Monday, May 9, 2011
Recently fired from a top-rating gig, the only job shock-jock Grant Mazzey has been able to secure is the early morning show at a tiny radio station in the small, snowbound town of Pontypool. What begins as just another average, crappy day soon turns deadly, however, as sporadic reports begin to come in of crowds of locals developing strange speech patterns and evoking horrendous acts of violence. As the station itself falls under siege, Mazzey fights to stay on-air and keep whatever remains of his audience informed. But what if the broadcast itself, or even the act of speaking, is actually responsible for the transmission of this bizarre illness..?
Adapted from the brilliant novel Pontypool Changes Everything (reviewed here) by Tony Burgess (who also scripted the movie), Pontypool is a highly unsettling thriller that is bound to attract a cult following. The lead actors all turn in wonderful performances; Stephen McHattie in particular is terrific, his rich voice giving credibility to his role as a radio DJ. The single-set location, and the fact that virtually all information on the atrocities occurring outside is imparted via radio and phone only, generates a highly claustrophobic and creepy atmosphere.

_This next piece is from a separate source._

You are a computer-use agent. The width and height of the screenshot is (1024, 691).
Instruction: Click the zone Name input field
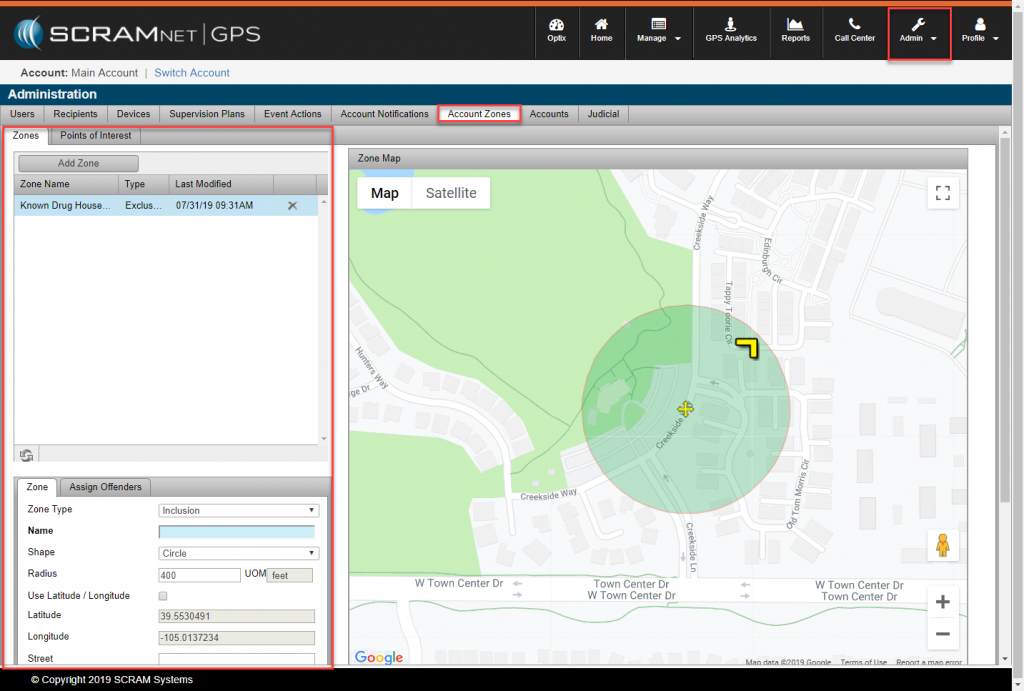(236, 532)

One of the minor quibbles I do have with Pontypool is that the skillfully-crafted atmosphere is undermined slightly by a couple of (admittedly necessary) verbal infodumps late in the piece, which serve purely to let the audience know what's really going on. Of course, time restraints preclude the script from addressing such issues as organically and satisfyingly as in the novel; by the same token, we're also denied much of Burgess' wonderful literary imagery, internal dialogue and character backstory that simply wouldn't survive the leap from prose to celluloid. That said, Burgess has cunningly skirted the need for such things by not scripting Pontypool as a literal adaptation of his novel, but rather a 'meanwhile, on the other side of town' sidebar to the existing text, and as such the movie stands extremely well as a stand-alone product.
This is definitely a movie that all fans of dark fare should see. The DVD release is currently available for hire in Australia, and makes perfect - if unsettling -winter viewing.